TASK GOAL —
The response should be an exact copy of every record.

RECORDS FOR THE TASK —

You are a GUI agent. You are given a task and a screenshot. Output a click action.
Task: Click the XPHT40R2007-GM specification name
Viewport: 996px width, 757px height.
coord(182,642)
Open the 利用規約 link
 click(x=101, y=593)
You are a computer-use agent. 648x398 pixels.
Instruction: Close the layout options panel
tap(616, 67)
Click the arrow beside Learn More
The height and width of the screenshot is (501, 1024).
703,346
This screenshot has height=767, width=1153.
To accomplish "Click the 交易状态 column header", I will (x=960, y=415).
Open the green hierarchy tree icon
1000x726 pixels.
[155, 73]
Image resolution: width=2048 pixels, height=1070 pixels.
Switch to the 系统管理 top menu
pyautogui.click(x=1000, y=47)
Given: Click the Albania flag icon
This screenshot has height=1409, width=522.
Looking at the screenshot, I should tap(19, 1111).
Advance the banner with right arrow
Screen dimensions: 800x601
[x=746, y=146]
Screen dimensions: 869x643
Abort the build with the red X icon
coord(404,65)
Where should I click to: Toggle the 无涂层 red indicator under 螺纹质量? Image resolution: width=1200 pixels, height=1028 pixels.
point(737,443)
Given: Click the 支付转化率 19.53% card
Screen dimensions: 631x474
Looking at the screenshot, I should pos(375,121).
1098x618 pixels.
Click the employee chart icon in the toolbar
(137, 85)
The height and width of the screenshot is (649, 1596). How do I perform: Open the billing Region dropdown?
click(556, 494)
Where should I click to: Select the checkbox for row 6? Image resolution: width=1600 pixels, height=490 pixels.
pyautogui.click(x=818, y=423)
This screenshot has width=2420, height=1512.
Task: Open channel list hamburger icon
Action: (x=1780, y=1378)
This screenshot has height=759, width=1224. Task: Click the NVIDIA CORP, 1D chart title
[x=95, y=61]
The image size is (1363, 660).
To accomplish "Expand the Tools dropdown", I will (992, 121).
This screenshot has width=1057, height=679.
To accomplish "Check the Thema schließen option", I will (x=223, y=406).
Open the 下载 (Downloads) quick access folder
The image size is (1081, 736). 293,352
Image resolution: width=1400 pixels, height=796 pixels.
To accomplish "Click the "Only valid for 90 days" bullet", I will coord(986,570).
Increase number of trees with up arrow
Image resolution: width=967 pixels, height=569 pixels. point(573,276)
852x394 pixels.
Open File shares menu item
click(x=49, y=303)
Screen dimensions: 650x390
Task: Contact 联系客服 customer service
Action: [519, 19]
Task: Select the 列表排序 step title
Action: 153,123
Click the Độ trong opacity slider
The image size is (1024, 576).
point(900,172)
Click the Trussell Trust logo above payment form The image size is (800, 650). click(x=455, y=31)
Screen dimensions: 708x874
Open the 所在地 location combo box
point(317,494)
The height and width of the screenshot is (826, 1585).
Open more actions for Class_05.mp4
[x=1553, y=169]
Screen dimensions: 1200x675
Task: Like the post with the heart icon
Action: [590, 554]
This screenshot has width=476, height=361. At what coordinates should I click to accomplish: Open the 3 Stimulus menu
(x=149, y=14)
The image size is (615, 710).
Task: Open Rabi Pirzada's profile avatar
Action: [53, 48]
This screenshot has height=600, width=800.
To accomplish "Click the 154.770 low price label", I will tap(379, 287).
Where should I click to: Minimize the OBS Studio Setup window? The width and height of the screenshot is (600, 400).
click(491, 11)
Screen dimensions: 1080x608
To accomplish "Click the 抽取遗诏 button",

TASK OUTPUT —
You are a GUI agent. You are given a task and a screenshot. Output a click action.
Task: Click the XPHT40R2007-GM specification name
Viewport: 996px width, 757px height.
coord(182,642)
Open the 利用規約 link
 click(x=101, y=593)
You are a computer-use agent. 648x398 pixels.
Instruction: Close the layout options panel
tap(616, 67)
Click the arrow beside Learn More
The height and width of the screenshot is (501, 1024).
703,346
This screenshot has height=767, width=1153.
To accomplish "Click the 交易状态 column header", I will (x=960, y=415).
Open the green hierarchy tree icon
1000x726 pixels.
[155, 73]
Image resolution: width=2048 pixels, height=1070 pixels.
Switch to the 系统管理 top menu
pyautogui.click(x=1000, y=47)
Given: Click the Albania flag icon
This screenshot has height=1409, width=522.
Looking at the screenshot, I should tap(19, 1111).
Advance the banner with right arrow
Screen dimensions: 800x601
[x=746, y=146]
Screen dimensions: 869x643
Abort the build with the red X icon
coord(404,65)
Where should I click to: Toggle the 无涂层 red indicator under 螺纹质量? Image resolution: width=1200 pixels, height=1028 pixels.
point(737,443)
Given: Click the 支付转化率 19.53% card
Screen dimensions: 631x474
Looking at the screenshot, I should pos(375,121).
1098x618 pixels.
Click the employee chart icon in the toolbar
(137, 85)
The height and width of the screenshot is (649, 1596). How do I perform: Open the billing Region dropdown?
click(556, 494)
Where should I click to: Select the checkbox for row 6? Image resolution: width=1600 pixels, height=490 pixels.
pyautogui.click(x=818, y=423)
This screenshot has width=2420, height=1512.
Task: Open channel list hamburger icon
Action: (x=1780, y=1378)
This screenshot has height=759, width=1224. Task: Click the NVIDIA CORP, 1D chart title
[x=95, y=61]
The image size is (1363, 660).
To accomplish "Expand the Tools dropdown", I will (992, 121).
This screenshot has width=1057, height=679.
To accomplish "Check the Thema schließen option", I will (x=223, y=406).
Open the 下载 (Downloads) quick access folder
The image size is (1081, 736). 293,352
Image resolution: width=1400 pixels, height=796 pixels.
To accomplish "Click the "Only valid for 90 days" bullet", I will coord(986,570).
Increase number of trees with up arrow
Image resolution: width=967 pixels, height=569 pixels. point(573,276)
852x394 pixels.
Open File shares menu item
click(x=49, y=303)
Screen dimensions: 650x390
Task: Contact 联系客服 customer service
Action: [519, 19]
Task: Select the 列表排序 step title
Action: 153,123
Click the Độ trong opacity slider
The image size is (1024, 576).
point(900,172)
Click the Trussell Trust logo above payment form The image size is (800, 650). click(x=455, y=31)
Screen dimensions: 708x874
Open the 所在地 location combo box
point(317,494)
The height and width of the screenshot is (826, 1585).
Open more actions for Class_05.mp4
[x=1553, y=169]
Screen dimensions: 1200x675
Task: Like the post with the heart icon
Action: [590, 554]
This screenshot has width=476, height=361. At what coordinates should I click to accomplish: Open the 3 Stimulus menu
(x=149, y=14)
The image size is (615, 710).
Task: Open Rabi Pirzada's profile avatar
Action: [53, 48]
This screenshot has height=600, width=800.
To accomplish "Click the 154.770 low price label", I will tap(379, 287).
Where should I click to: Minimize the OBS Studio Setup window? The width and height of the screenshot is (600, 400).
click(491, 11)
Screen dimensions: 1080x608
To accomplish "Click the 抽取遗诏 button",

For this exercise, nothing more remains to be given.